中村 こうしてうかがっていると響子さんと花さんはすごく似ていると思いますし、他人にうかがいしれない強い絆があるように感じます。

木村 そういえばお葬式の前に不思議な体験をしました。花をエンバーミングしてもらって、同じ部屋に寝ていた時、花が夢に出てきたんです。その日は深夜0時に眠くて仕方なくなり、寝てしまった。時間にしたら20分くらい。

夢の中で花は、里村(明衣子)さんと試合をしていて私がセコンド。そしたら花が試合途中で心が折れちゃって、泣きながら「もう駄目」となった。私はマットをバンバン叩きながら「花、大丈夫だ! 諦めるな! 向かっていけ!」って。試合が終わり私がバーッとリングに上がると、花は大泣き。「花、もう大丈夫だから。よくがんばった、よくがんばった」ってギュッと抱きしめたら、とても体が熱かった。

すると花が「ごめんね、ありがとう、ありがとう。でももう行かなきゃいけないの」って言って、そこで夢が終わったんです。けれど花を抱きしめた感触はたしかにあって、花のぬくもりが私の体にしっかりと残っていました。

中村 そこに花さんがいるような現実感があったんですね。

木村 たしかにありました。花についてはさらに不思議なことがあって。花の喉仏は、火葬後も完璧な形で残っていたんです。ほんとうに仏様が合掌している形をして。分骨時に、お坊さんたちがすごいことだと大騒ぎしていました。特別なケースに入れて、我が家の仏壇に収めています。

中村 ところで花さんは、ルーツでもあるインドネシアに行かれたことは?

木村 中学1年の時に連れて行って、パパにも会わせました。小さな村なので、花が来たと知った村中の人に「花ちゃん、花ちゃん!」って囲まれて(笑)。みんなから可愛がられて、花もずっと住んでいたみたいに馴染んでいました。

花が5歳ぐらいの時かな。お誕生日にパパが何を思ったか、花にローマ字で手紙を書いて、金のネックレスを送ってきた。この間、花の部屋を整理していたら、その手紙が出てきて。もうボロボロなんですけど、海の向こうにも家族がいることは、彼女にとって小さいことじゃなかったんですよね。

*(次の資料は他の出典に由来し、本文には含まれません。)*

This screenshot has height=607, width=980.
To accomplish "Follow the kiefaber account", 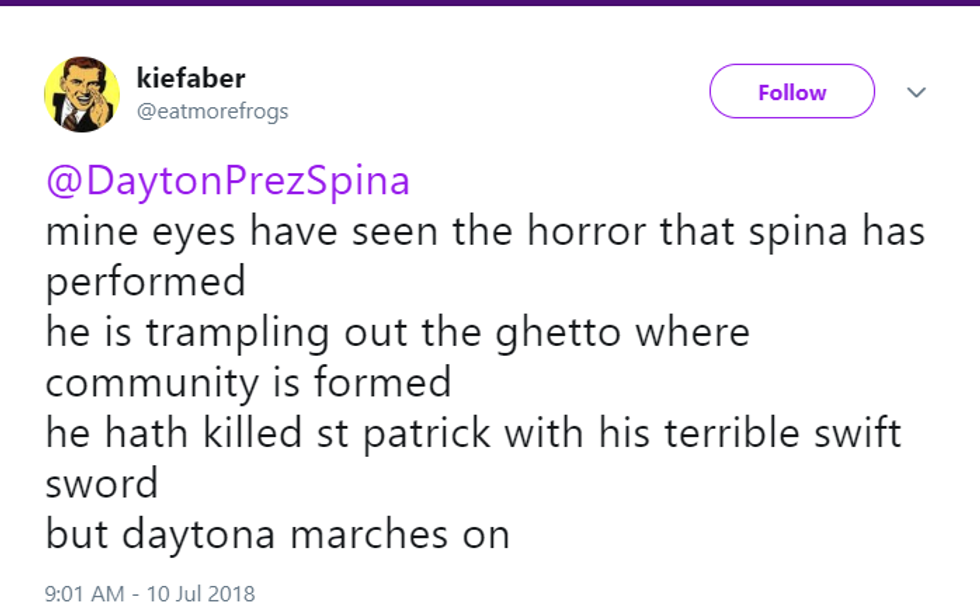I will (x=792, y=93).
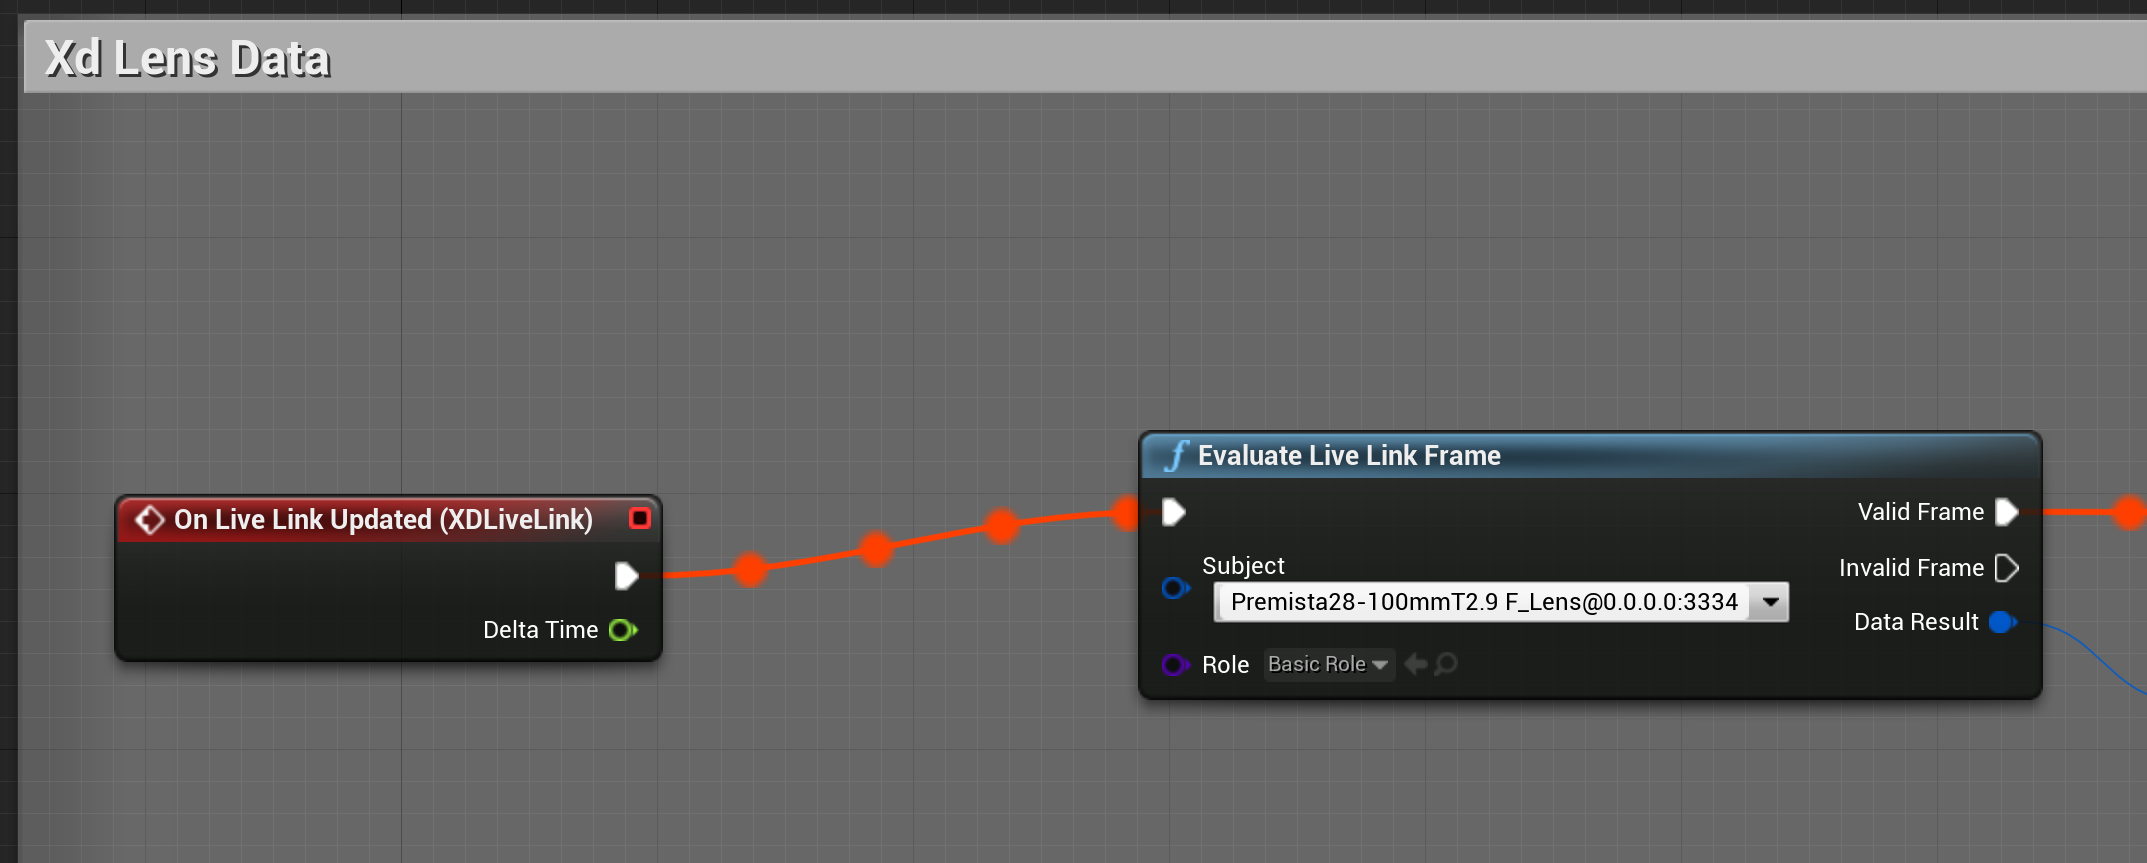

花のパパとパパの弟は、通夜と葬式、四十九日にも参列してくれました。

中村 最後にお別れができたんですね。

木村 花が亡くなったことはインドネシアでもニュースになったようで、花のパパから突然Facebookで友達申請が来て、連絡がつきました。その時、彼のFacebook上の写真を見たら、花そっくりなちっちゃい女の子がいたんです。彼に「もしかして、これ花の妹?」と聞いたら、うん、って。花にそっくりな妹が、インドネシアにいたんですよ。花に会わせてあげたかったなあ。妹がほしいと、ずーっと言っていたから……。落ち着いたら、花も大好きだったインドネシアまで、母や姉など家族みんなで会いに行こうと話しています。